Yahoo vient d'annoncer le départ de son co-fondateur Jerry Yang. Ce dernier, qui a connu la période de gloire du portail (de 1995 à 2000) et les difficultés de ces dernières années, a démissionné mardi dernier du conseil d'administration. Il abandonne également sa place au sein du board de Yahoo Japan et du groupe chinois Alibaba, les deux grands partenaires asiatiques du portail.

«Mon temps passé chez Yahoo, depuis sa fondation jusqu'à nos jours, m'a permis de vivre les expériences les plus passionnantes et enrichissantes de ma vie », a simplement déclaré Jerry Yang dans une lettre adressée à Roy Bostock, président du conseil d'administration. « Toutefois, j'ai décidé  de poursuivre d'autres intérêts en dehors du groupe. » Cette annonce intervient deux semaines après la nomination de l'ex-patron de Paypal, Scott Thompson, aux commandes de Yahoo, pour remplacer Carole Bartz, limogée en septembre dernier.

«C'est triste, parce que Jerry Yang a été une telle institution dans la Silicon Valley depuis si longtemps, mais son départ permettra à  Scott Thompson de prendre toutes les décisions sans être remis en cause »  a estimé Charlene Li, analyste chez Altimeter Group, « Yang a été une figure dominante chez Yahoo, après avoir été non seulement son co-fondateur, mais aussi son PDG », a-t-elle ajouté. « Il est difficile d'opérer dans l'ombre de quelqu'un comme lui. Son départ libèrera réellement  Scott Thompson ». Greg Sterling,  analyste chez Sterling Market Intelligence pense que Jerry Yang pourrait être l'agneau sacrifié et s'attend à d'autres démissions et changements au sein du board de Yahoo.

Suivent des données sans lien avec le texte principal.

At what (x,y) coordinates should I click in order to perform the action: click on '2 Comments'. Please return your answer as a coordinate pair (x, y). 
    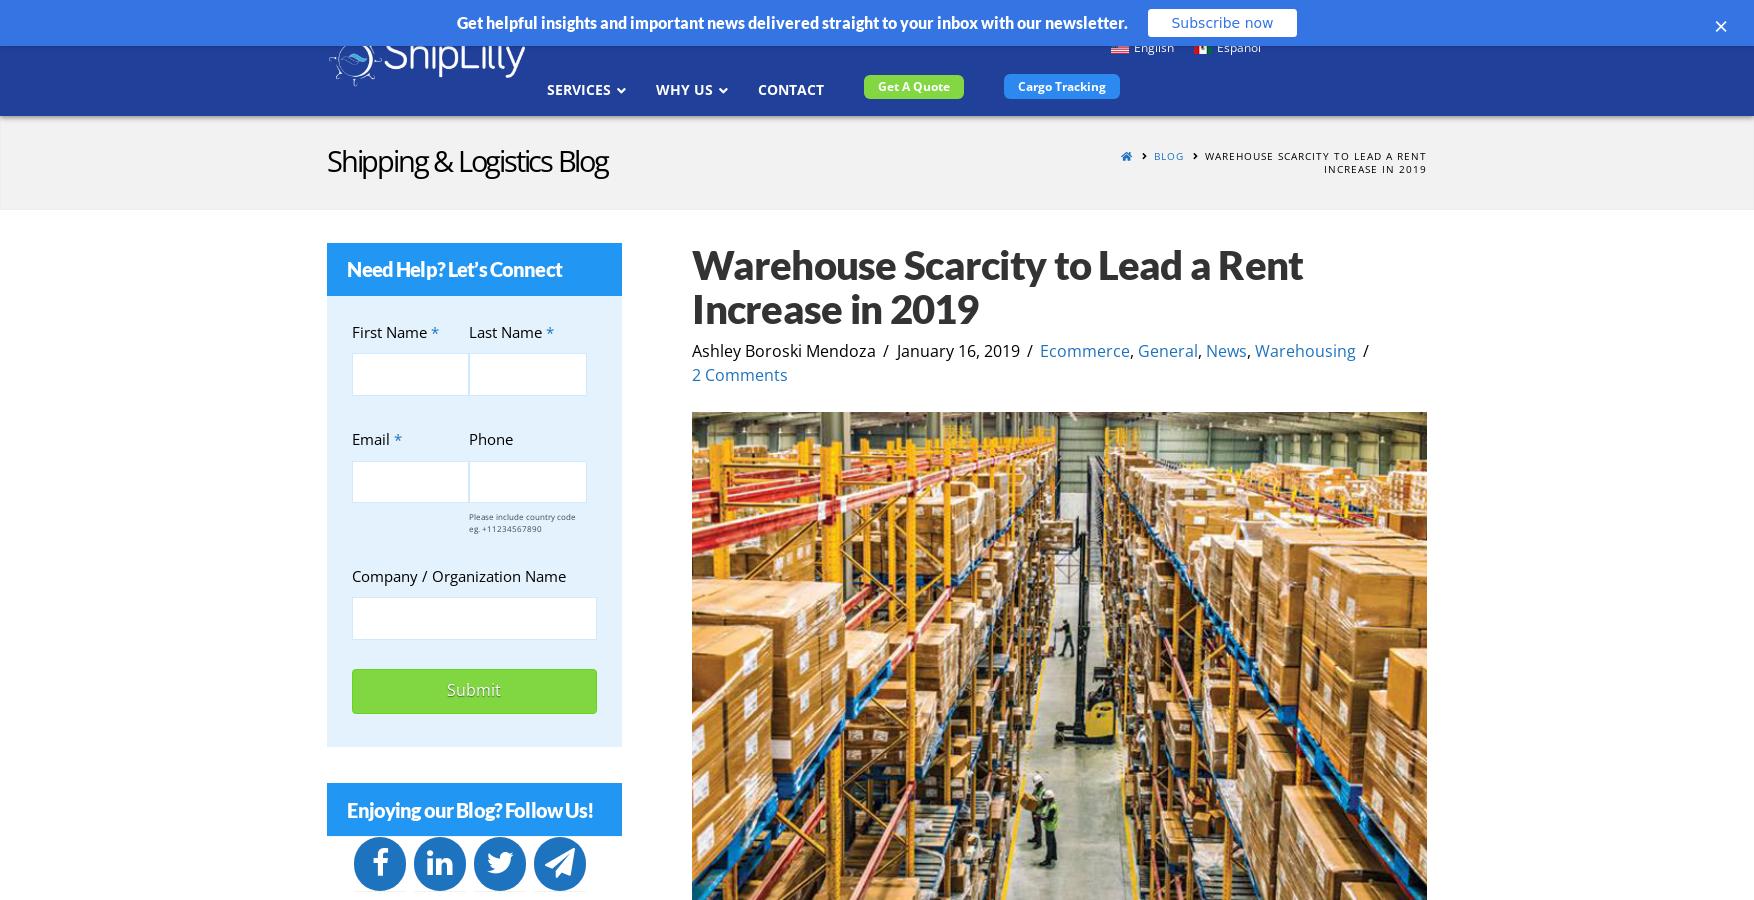
    Looking at the image, I should click on (690, 372).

Une page se tourne pour Yahoo

De son côté Allen Weiner, du Gartner, voit le départ de Yang comme un vote de confiance qui pourrait laisser entendre que le groupe est suffisamment fort pour réussir dans le monde numérique, sans ses conseils. « Compte tenu de l'avenir du portail en tant que média numérique, le manque d'expertise de Yang en la matière peut faire de lui un rouage inutile», considère-t-il.

Mais pour  les analystes, peu importent les événements internes qui ont conduit au départ de Jerry Yang. Ils estiment que sa démission est le signe d'un nouveau départ pour Yahoo et son récent PDG.  « Le signal très clair est qu'une nouvelle page se tourne pour Yahoo, et que tout ce qui est arrivé précédemment ne sera pas nécessairement le chemin que le groupe prendra à l'avenir », prévoit Charlene Li.

Jerry Yang a co-fondé Yahoo avec David Filo en 1995, mais il  toujours été le plus visible des deux. Après son lancement en tant que répertoire web et moteur de recherche, Yahoo a évolué en un vaste portail fournissant des services de communication comme la messagerie et une variété de contenus, tels des news, des informations financières et du  divertissement.

Yahoo a été leader jusqu'au milieu des années 2000, mais Google a alors commencé à gagner en force, grâce à la puissance de son moteur de recherche, ce qui lui a  permis d'asseoir sa domination sur le marché très rentable des annonces publicitaires.

Une image ternie par l'échec du rachat par Microsoft

Terry Semel, qui était PDG de Yahoo depuis 2001, a finalement été limogé à la mi-2007. C'est à ce moment là que Jerry Yang a pris les rennes du groupe, en promettant le grand retour du portail. Mais après six mois de mandat, il a dû faire face à une OPA hostile de Microsoft au début de 2008.

Cette tentative de rachat est devenu un feuilleton qui a généré beaucoup de gros titres dans la première moitié de 2008, mais Jerry Yang et les membres du conseil d'administration ont résisté à la reprise par la firme de Redmond, arguant différents points, notamment que Yahoo valait plus que ce que Microsoft offrait. L'éditeur a finalement décidé de renoncer, après une dernière offre d'environ 47 milliards de dollars.

Yang, qui avait jusqu'alors été un personnage charismatique et surtout apprécié, en est ressorti avec une image ternie, et les analystes financiers et les actionnaires de la société lui ont longtemps reproché l'échec de ce rachat.